Have I seriously neglected to include this amazing dish on my blog?
This amazing dish that is best served not in a dish, but in a bowl made of bread?
This food, like iced tea, has been there for me on all my adventures. How could I forget it? Its like forgetting underpants.
The best Clam Chowder I ever had was actually at the SeaTac airport in a bar. I’m certain I was underage. Positive of it. But I had a rum and Coke anyway. Matt must have ordered it for me. He did that sometimes.
Matt was there; we were dating (This is how I know I was underage; I was 20 when we got married). This was before the stresses of parenting; while I was still in college and had big dreams for myself of taking over for Barbara Walters on 20/20…this was when I was still a size 6.
Four years later I had more fabulous clam chowder; this time Matt and I were on our only vacation ever–EVER. It was in Flathead Lake, Montana. Again at a bar. Again in a sour dough bread bowl. I was no longer underage or a size 6. I had just finished taping my final morning show for the CBS affiliate and had accepted a faculty position at the local college teaching all of their journalism courses. I no longer dreamed of replacing Barbara Walters, but helping someone else do that. I had other things on my mind–like my 1 year old baby, Logan. And getting back to a size 6.
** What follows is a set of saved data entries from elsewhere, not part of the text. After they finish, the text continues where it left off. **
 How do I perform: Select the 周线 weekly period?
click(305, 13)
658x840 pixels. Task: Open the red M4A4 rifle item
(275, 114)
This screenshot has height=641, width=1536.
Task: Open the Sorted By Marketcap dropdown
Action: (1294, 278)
I ate clam chowder every day for a week in Flathead Lake, Montana. It was good. I got no closer to being a size 6 as a result. But it was good. Very, very good.
Today I am making Clam Chowder from scratch. And it is going to Rawk. Not sure yet where I’ll find the bread bowls (I don’t have a sour dough starter or I’d make them myself, too! Next time…) but if you don’t serve it in a sourdough bread bowl, it just isn’t clam chowder.
This recipe comes from allrecipes.com and has a nearly perfect rating; I’ve added a few modifications based on reviews on the recipe.
- 3 (6.5 ounce) cans minced clams
- 1 cup minced onion
- 1 cup diced celery
- 2 cups cubed potatoes
- 1 cup diced carrots
- 3/4 cup butter
- 3/4 cup all-purpose flour
- 1 quart half-and-half cream
- 2 tablespoons red wine vinegar
- 1 1/2 teaspoons salt
- ground black pepper to taste
- OPTIONAL: a few slices of bacon–for flavoring the onions, celery, potatoes, carrots, clams in the grease
- Cook up about 6 spices of bacon, set aside the bacon leaving the grease.
- Saute the onions, celery, potatoes and carrots in the bacon grease.
- Drain juice from clams into a large skillet over the onions, celery, potatoes and carrots. Add water to cover (if needed…unlikely), and cook over medium heat until tender.
- Meanwhile, in a large, heavy saucepan, melt the butter over medium heat. Whisk in flour until smooth. Whisk in cream and stir constantly until thick and smooth. Stir in vegetables and clam juice and bacon pieces. Heat through, but do not boil.
- Stir in clams just before serving. If they cook too much they get tough. When clams are heated through, stir in vinegar, and season with salt and pepper.